Collected data:

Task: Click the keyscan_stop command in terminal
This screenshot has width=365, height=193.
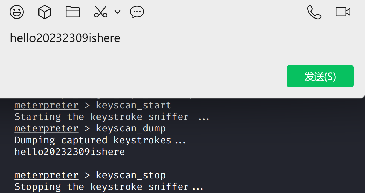Action: tap(131, 175)

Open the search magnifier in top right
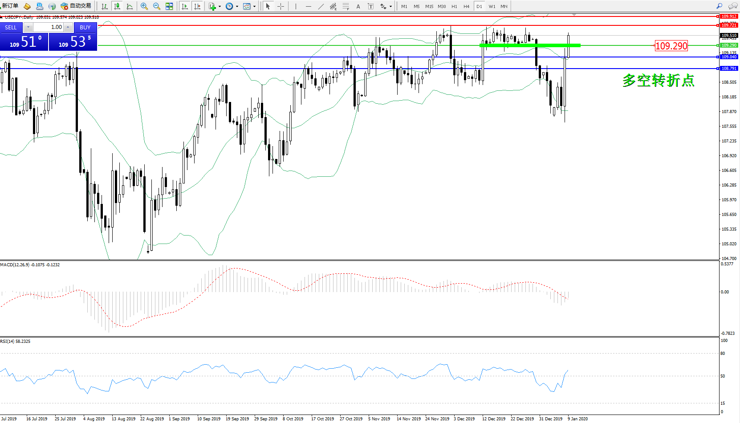pyautogui.click(x=719, y=6)
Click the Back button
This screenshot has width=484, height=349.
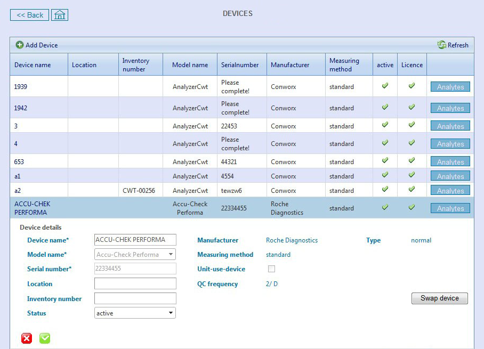(29, 15)
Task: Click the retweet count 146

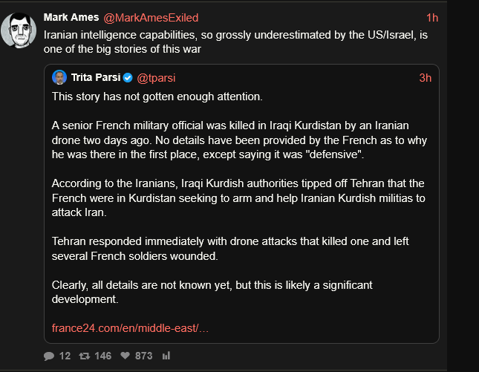Action: click(102, 356)
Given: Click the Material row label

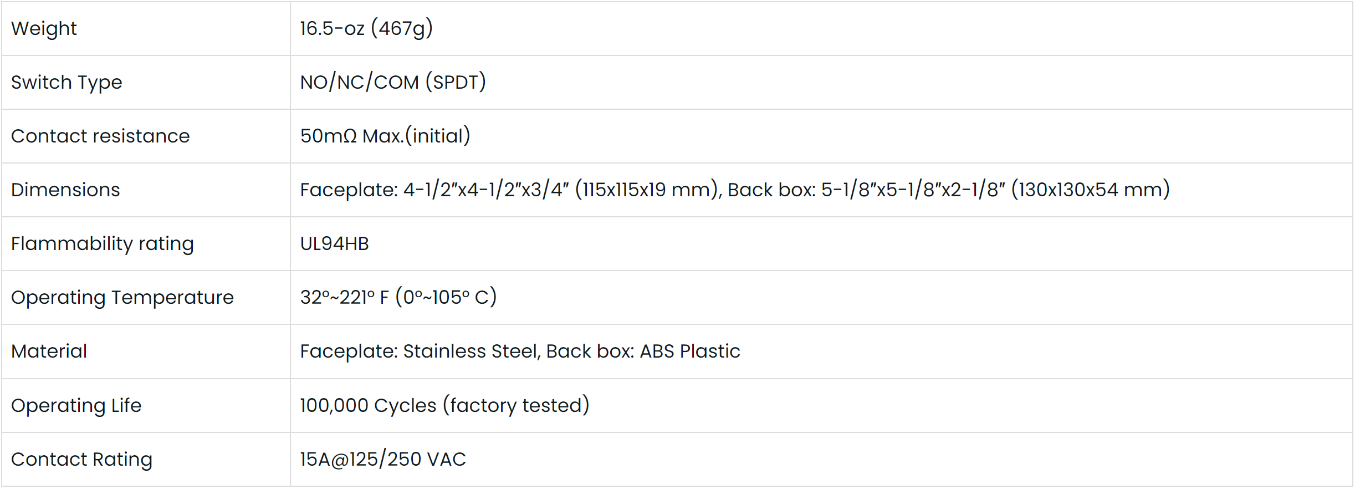Looking at the screenshot, I should (x=49, y=351).
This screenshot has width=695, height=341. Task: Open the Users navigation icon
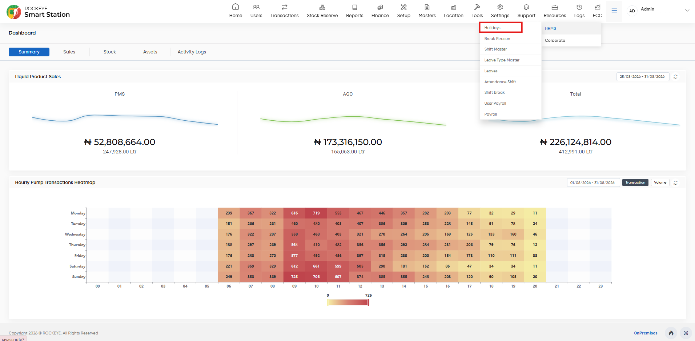[256, 7]
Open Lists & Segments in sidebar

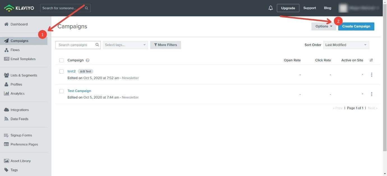pyautogui.click(x=24, y=75)
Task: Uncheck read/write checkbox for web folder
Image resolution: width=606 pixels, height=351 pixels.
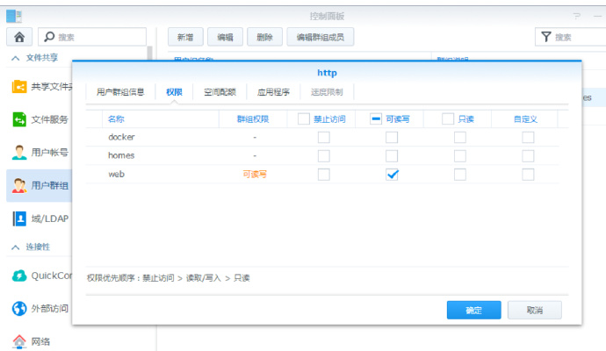Action: pyautogui.click(x=392, y=175)
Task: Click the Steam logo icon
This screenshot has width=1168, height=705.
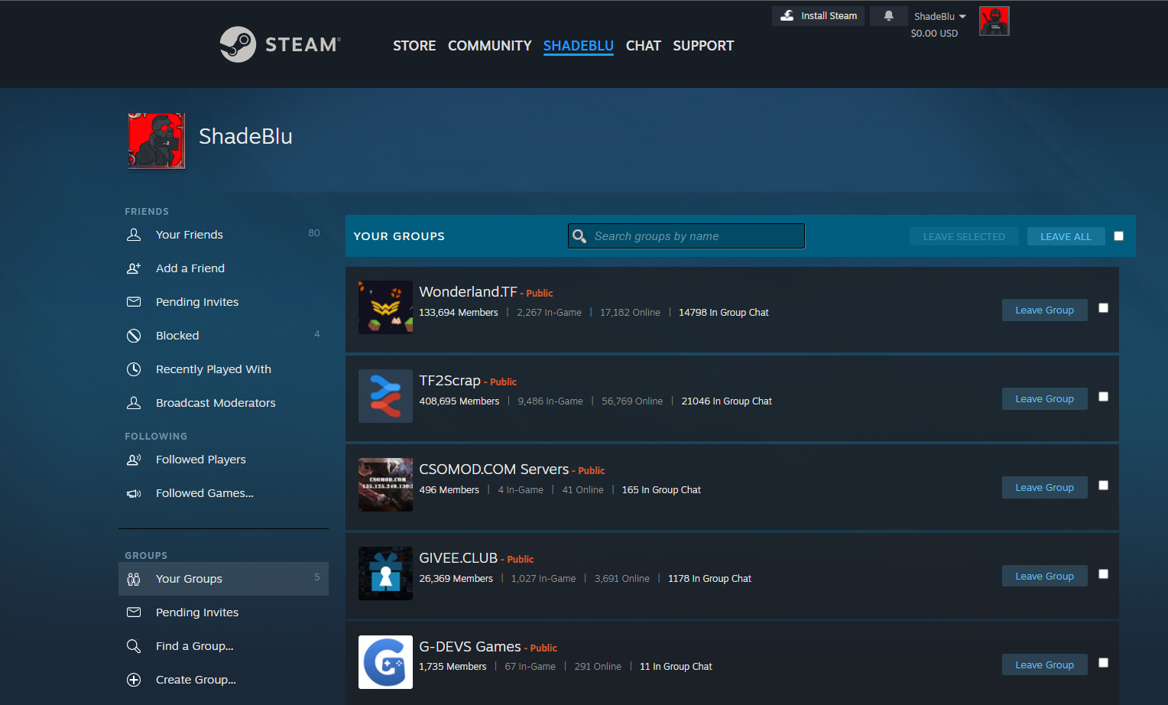Action: coord(238,44)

INSTRUCTIONS FOR THE TASK>
Beginning with the line that contains "Task: Uncheck read/write", reproduce every line through the end of the records above exactly, leaving pictures out.

PROBLEM SOLUTION>
Task: Uncheck read/write checkbox for web folder
Image resolution: width=606 pixels, height=351 pixels.
Action: pyautogui.click(x=392, y=175)
Task: Click the Steam logo icon
This screenshot has width=1168, height=705.
Action: coord(238,44)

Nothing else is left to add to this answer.